The consequences of the euro’s destruction are so catastrophic that no sensible policymaker could stand by and let it happen. . . .  the threat of a disaster . . . can anything be done to avert disaster?

and similar remarks in The New Yorker (James Surowiecki):

The financial crisis in Europe . . . has now entered a potentially disastrous phase.. . . with dire consequences not just for Europe but also for the rest of us. . . . This is that rarest of problems—one that you really can solve just by throwing money at it [= duct tape]

Wait a sec. What if the Eurozone is a bad idea? Like I (and many others) said in 1995? Why perpetuate a bad idea? Why drive further in the wrong direction? Sure, the dissolution will bring temporary trouble (“disaster”, “dire consequences”), but that will be a small price to pay for getting rid of a bad idea. Of course the Euro had/has pluses and minuses. Anyone who claimed to know that the pluses outweighed the minuses (or vice-verse) was a fool or an expert. Now we know more. Given that what the nay-sayers said has come to pass, it is reasonable to think that they (or we) were right: The minuses outweigh the pluses.

You have seen the phrase Japan’s lost decade a thousand times. You have never seen the phrase Greece’s lost decade. But Greeks lost an enormous amount from being able to borrow money for stupid conventional projects at too low a rate. Had loans been less available, they would have been more original (the less debt involved, the easier it is to take risks) and started at a smaller scale. Which I believe would have been a better use of their time and led to more innovation. Both The Economist‘s editorial writer and Surowiecki have a status-quo “duct-tape” bias without realizing it.

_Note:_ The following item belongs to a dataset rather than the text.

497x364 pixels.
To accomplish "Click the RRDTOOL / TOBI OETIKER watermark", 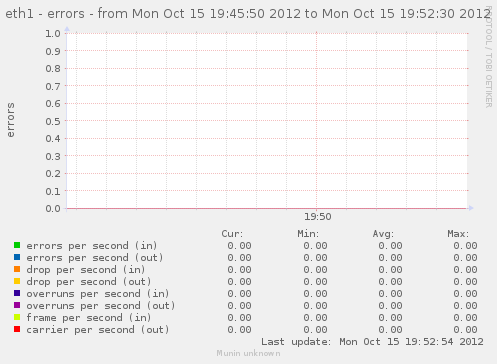I will pyautogui.click(x=489, y=57).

What’s important here is not what two writers, however influential their magazines, think or fail to think. It is that they are so sure of themselves. They fail to take seriously an alternative (breakup of the Eurozone would in the long run be a good thing) that has at least as much to recommend it as what they are sure of (the breakup would be a “disaster”). I believe they are so sure of themselves because they have absorbed (and now imitate) the hemineglect of modern economics. The whole field, they haven’t noticed, has an enormous status-quo bias in its failure to study innovation. Innovation — how new goods and services are invented and prosper — should be half the field. Let me repeat: A few years ago I picked up an 800-page introductory economics textbook. It had one page (one worthless page) on innovation. In this staggering neglect, it reflected the entire field. The hemineglect of economics professors is just as bad as the hemineglect of epidemiologists (who ignore immune function, study of what makes us better or worse at fighting off microbes) and statisticians (who pay almost no attention to idea generation).

MORE Even Joe Nocera, whom I like, has trouble grasping that the Euro might be a bad idea. “The only thing that should matter is what works,” he writes. Not managing to see that the Euro isn’t working.